AI-Based Deaf Companion System for Bridging
Communication Between Deaf and Hearing Communities
Dr.J. Sahaya Jeniba1# Ms.S.Bavithra 2# Mrs.M.Suji
3# Mr.V.Sunil Anandh4# Mrs.R.PBijusha 5#
1Assistant Professor, Loyola Institute of Technology
and Science, Nagercoil, Tamilnadu. # jeniba.cse@lites.edu.in
2Assistant Professor, Loyola Institute of Technology
and Science, Nagercoil, Tamilnadu. #bavisundar19@gmail.com
3Assistant Professor, Loyola Institute of Technology
and Science, Nagercoil, Tamilnadu, #suji.cse@lites.edu.in
4Assistant Professor, Loyola Institute of Technology and Science,
Nagercoil, Tamilnadu, #sunilanandhvm@gmail.com
5Assistant Professor, Loyola Institute of Technology and Science,
Nagercoil, Tamilnadu, bibibijusha@gmail.com
Abstract— Deaf individuals face significant difficulties in communicating with
others in society, as only a small number of them possess knowledge of and
utilize sign language for communication. In general, deaf individuals use sign
language or text to interact or communicate with others. While these methods
are effective within the deaf community, they face significant limitations when
trying to communicate with the hearing community. The main contribution of this project is to
develop and build the deaf companion System (DCS) to enable two-way
communication between non-deaf and normal people in Indian Sign Language using
Temporal Convolutional Network (TCN). The proposed system has three modules;
the sign recognition module (SRM) that recognizes the signs of a deaf
individual which were integrated into the sign translation with Multilingual
Interpreter System, the speech recognition using Hidden Markov Model and
synthesis module (SRSM) that processes the speech of a non-deaf individual and
converts it to text, and an Avatar module (AM) to generate and perform the
corresponding sign of the non-deaf speech.

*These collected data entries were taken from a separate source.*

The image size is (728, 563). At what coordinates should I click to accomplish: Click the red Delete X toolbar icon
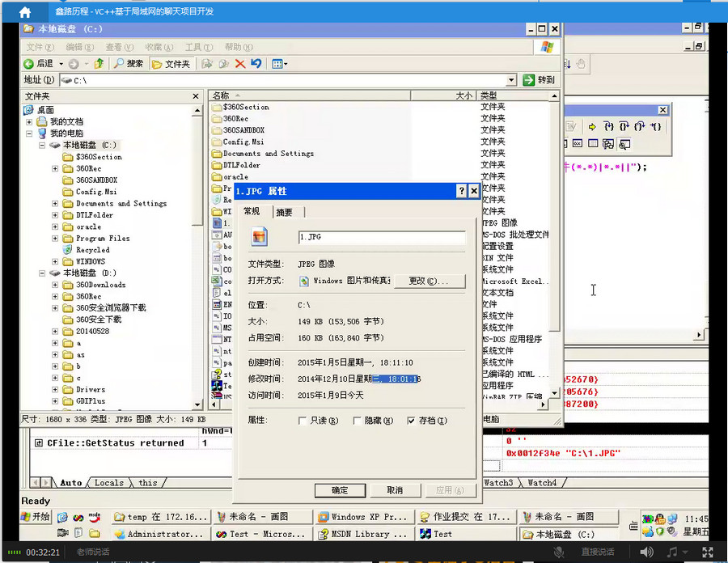tap(239, 64)
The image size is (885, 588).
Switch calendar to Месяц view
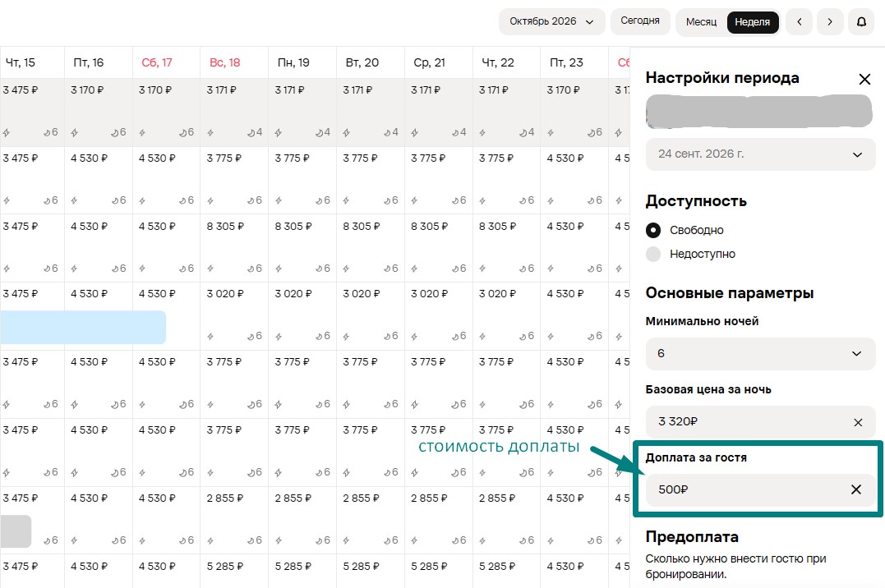(701, 22)
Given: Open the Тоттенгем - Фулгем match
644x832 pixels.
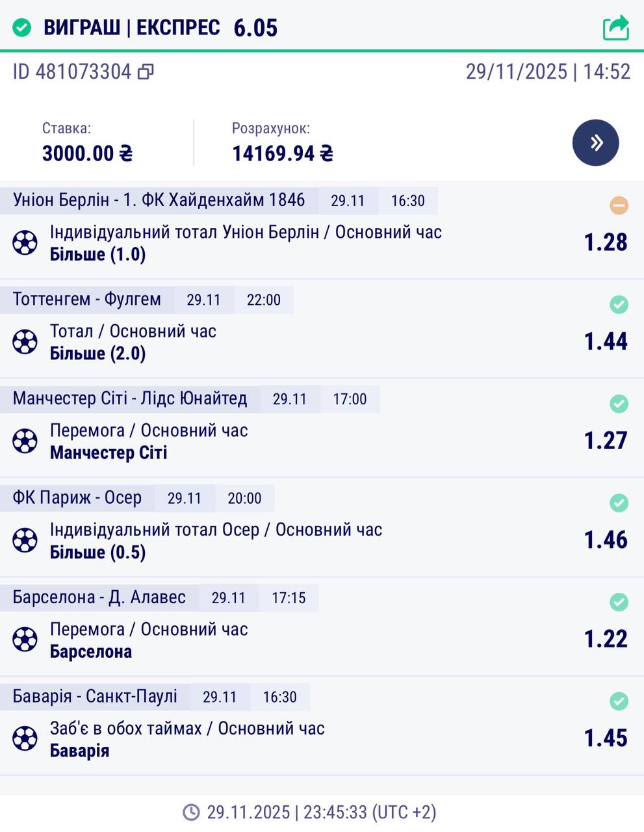Looking at the screenshot, I should point(87,300).
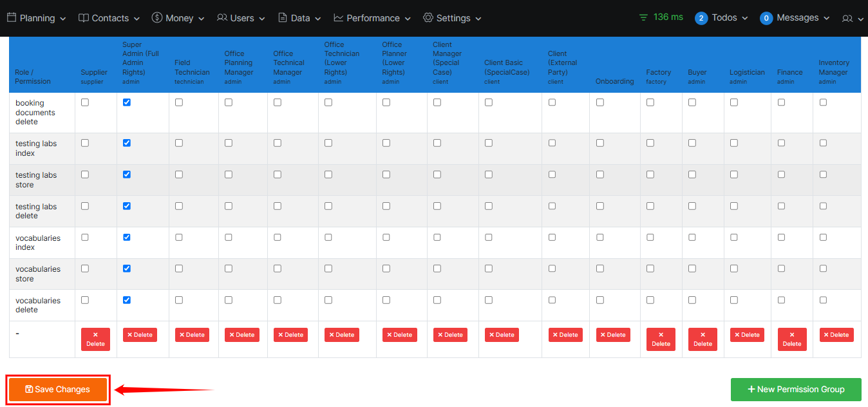This screenshot has height=407, width=868.
Task: Open the Messages dropdown chevron
Action: pos(827,19)
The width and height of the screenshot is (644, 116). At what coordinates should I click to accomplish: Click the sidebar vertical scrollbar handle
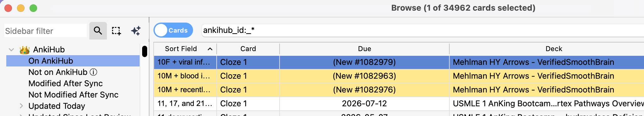tap(145, 51)
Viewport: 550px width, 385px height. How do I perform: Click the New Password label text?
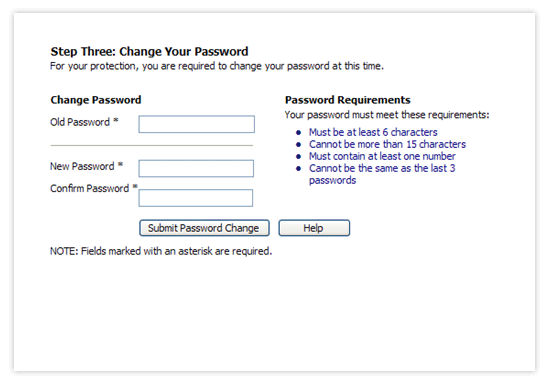[x=82, y=166]
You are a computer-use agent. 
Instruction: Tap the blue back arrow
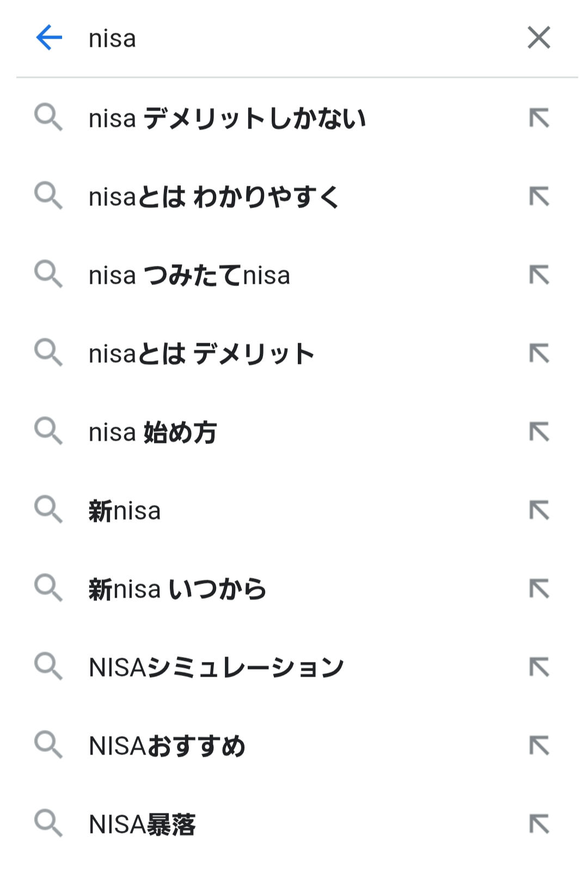(49, 38)
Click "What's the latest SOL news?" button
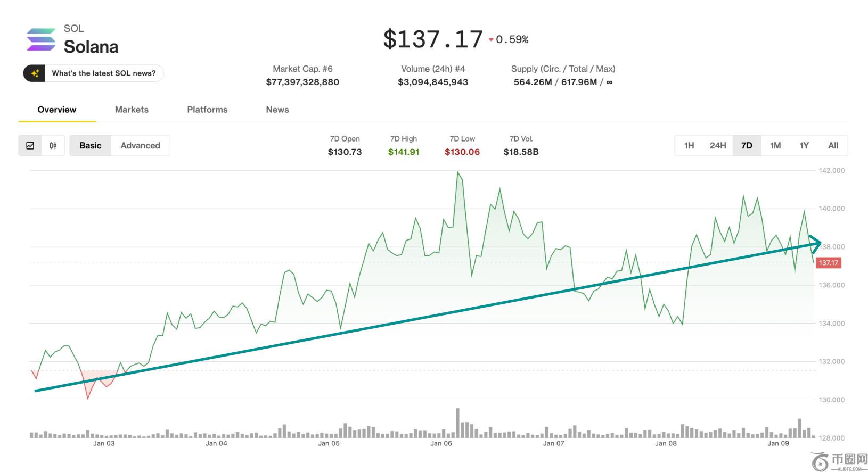The height and width of the screenshot is (472, 868). (103, 73)
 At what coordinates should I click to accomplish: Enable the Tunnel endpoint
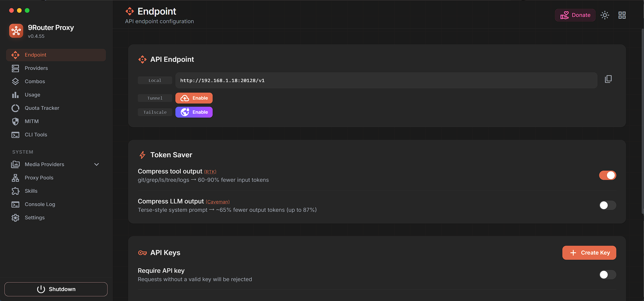[194, 98]
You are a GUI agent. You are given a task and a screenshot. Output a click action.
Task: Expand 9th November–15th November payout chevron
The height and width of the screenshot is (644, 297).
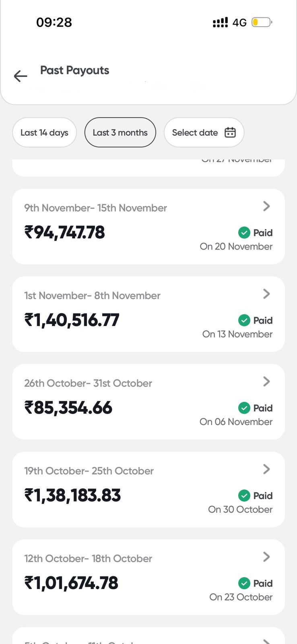(x=266, y=206)
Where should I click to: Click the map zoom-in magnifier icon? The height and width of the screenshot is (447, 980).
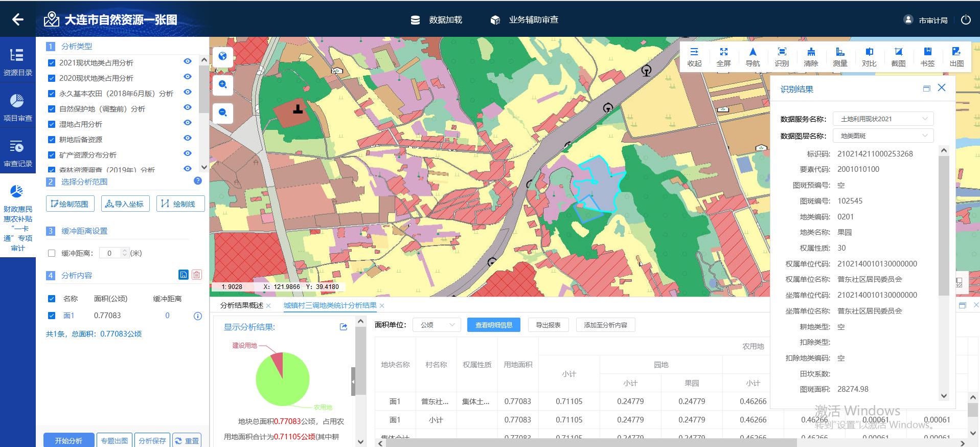coord(223,84)
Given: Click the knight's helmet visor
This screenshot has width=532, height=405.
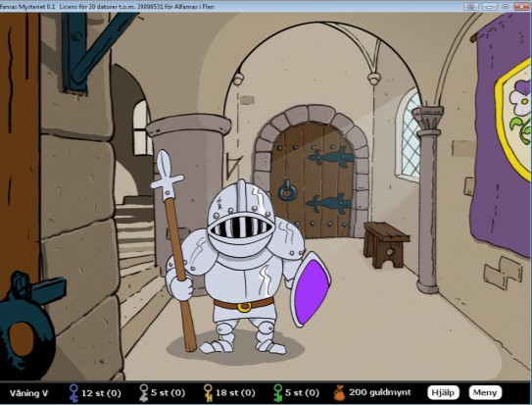Looking at the screenshot, I should 241,227.
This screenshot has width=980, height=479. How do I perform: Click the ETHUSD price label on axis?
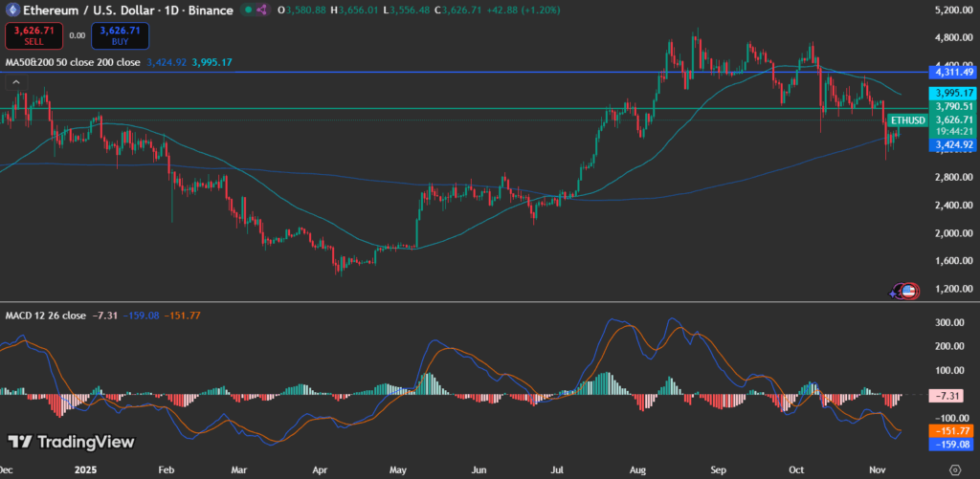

Keywords— Deaf Companion System (DCS), Two-way communication, Temporal
Convolutional Network (TCN), Sign Recognition Module (SRM), Sign Translation, Multilingual
Interpreter System, Speech Recognition, Hidden Markov Model (HMM), Speech
Synthesis, Avatar Module (AM)
I.
Introduction
Sign language is the native language of hearing impaired. It
is developed and used as a mode of communication among the group of people,
which includes hearing impaired people, their friends and families. It is
basically a visual-gesture language that uses visual modality for information
exchange through gestures. William Stokoe was the
first to propose that sign language was not a pantomime, but a complex system
of symbols or gestures, containing different parts. The different parts are
made up of manual and non-manual gestures, which are called as basic units of
sign gestures or phonemes. The sign themselves are analogous to morphemes of
the spoken language. Manual gestures refer to movements of the hands and the
use of different hand shapes in different locations and orientations. Body
languages and facial expressions are referred to as non-manual gestures. Sign
language differs from speaking language in many aspects. The main difference is
modality.
The mode of communication in sign language is mainly through
visual gestures which are based on manual and non-manual features. The
arrangements of gestures which convey the meaning also vary widely with the
arrangement of spoken language as they are non-linear in nature, limited in
number and articulated within signing space. It is also important that gestures
should be properly articulated otherwise meaning could change drastically. The
emotions are usually expressed through nonmanual features where as in spoken
language it is through tone and pitch. Therefore, in sign language manual
gesture sequences should be co- articulated along with non-manual gesture
sequences.
Communication between hearing individuals and the deaf or hard-
of-hearing community remains a significant barrier in many everyday situations,
including education, healthcare, workplaces, and public services. While sign
language serves as a vital tool for deaf communication, most hearing
individuals do not understand it, and human sign language interpreters are not
always available or practical in real-time settings.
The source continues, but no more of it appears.